Memory Of Trees: An Elegy For The American Family Farm


Tags: farms, family, books,

GRIT Editor Hank Will at the wheel of his 1964 IH pickup.In Memory of Trees, Gayla Marty tells a compelling story about her family’s eastern Minnesota farm and the folks who inhabited it for several generations. Although I am compulsively drawn to retrospective memoirs such as Memory of Trees, the piece is especially powerful because the story is told from a daughter’s perspective and this particular daughter weaves a tale of land, roots, connectedness, belonging and loss. Memory of Trees is a reflective and at times mournful piece, but the story serves as a lovely elegy that also guides the reader to a palpable understanding of the joys associated with the life of the land.

Memory Of Trees Cover

Gayla Marty effectively chronicles the aging process of so many American farms. Hard work, dedication, conviction, faith and even more hard work, conviction and faith founded them. That first generation did everything for the farm, which was expected to remain in the family forever, it seemed. Subsequent generations continue to build and grow the farm until the combination of circumstance, new economic models, and generational immiscibility create cracks in the long standing foundation. And eventually, all too often, the land pays the price – sold to the highest bidder – to be repurposed, developed or otherwise disposed of. Sometimes the remaining family members are left with a wad of cash to temper the inevitable emotional baggage hidden in the pile of memories. Sometimes it’s considerably messier. Marty tells her version of the story with believable grit and sufficient edge that it easily avoids the path to sentimentalism.

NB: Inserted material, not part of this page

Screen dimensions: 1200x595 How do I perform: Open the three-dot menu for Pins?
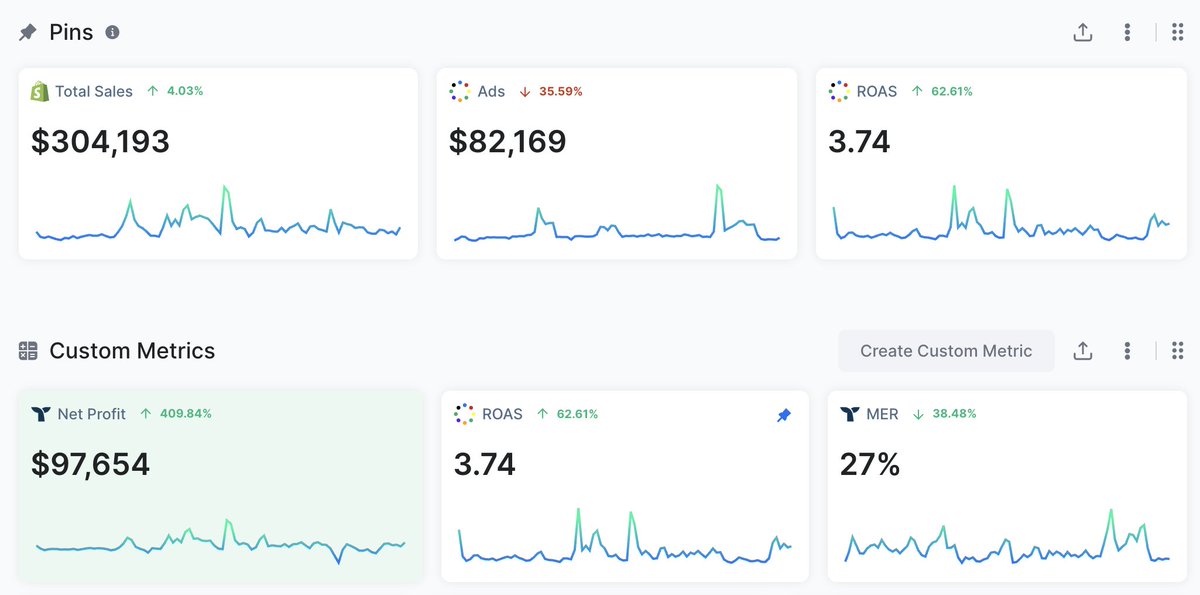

Memory of Trees is beautifully written – so perfectly crafted that it was difficult to put down after reading the first paragraph. I found myself laughing, nodding, smiling one minute and feeling a burning sensation in my sinuses with a lump in my throat the next. Whether you have loved the land and lost, or dream of getting to know a piece of ground and all of its multigenerational history intimately, or even plan to lay your own foundation for subsequent generations, please read Memory of Trees: A Daughter’s Story of a Family Farm. 

Hank Will raises hair sheep, heritage cattle and many varieties of open-pollinated corn with his wife, Karen, on their rural Osage County, Kansas farm. His home life is a perfect complement to his professional life as editor in chief at GRIT and Capper's Farmer magazines. Connect with him on .

Mountain Woman
4/27/2010 12:22:41 PM

I read an article today on the loss of horse trails and the amount of acreage quoted was 6,000 acres a day lost to development. What a sad state of affairs for the farms who are trying to hold on as we are in the face of escalating expenses. Years ago our farm was much larger than the 300 acres it is now and perhaps even 300 acres is a large holding for a Vermont farm in these days of ever increasing pressure to develop. Within our property is a cemetery dating back to the 1700s and I often think of how those people struggled to hold onto their land. So many memories, hopes and dreams. I thank you for the review of a book I shall most surely read although I must admit I cry each time I see a farm up for subdivision. I dream of leaving our farm to a land trust who will preserve it's pristine acreage for years into the future. A dream perhaps but I hope not. The land always does pay the price. Oh, so sad.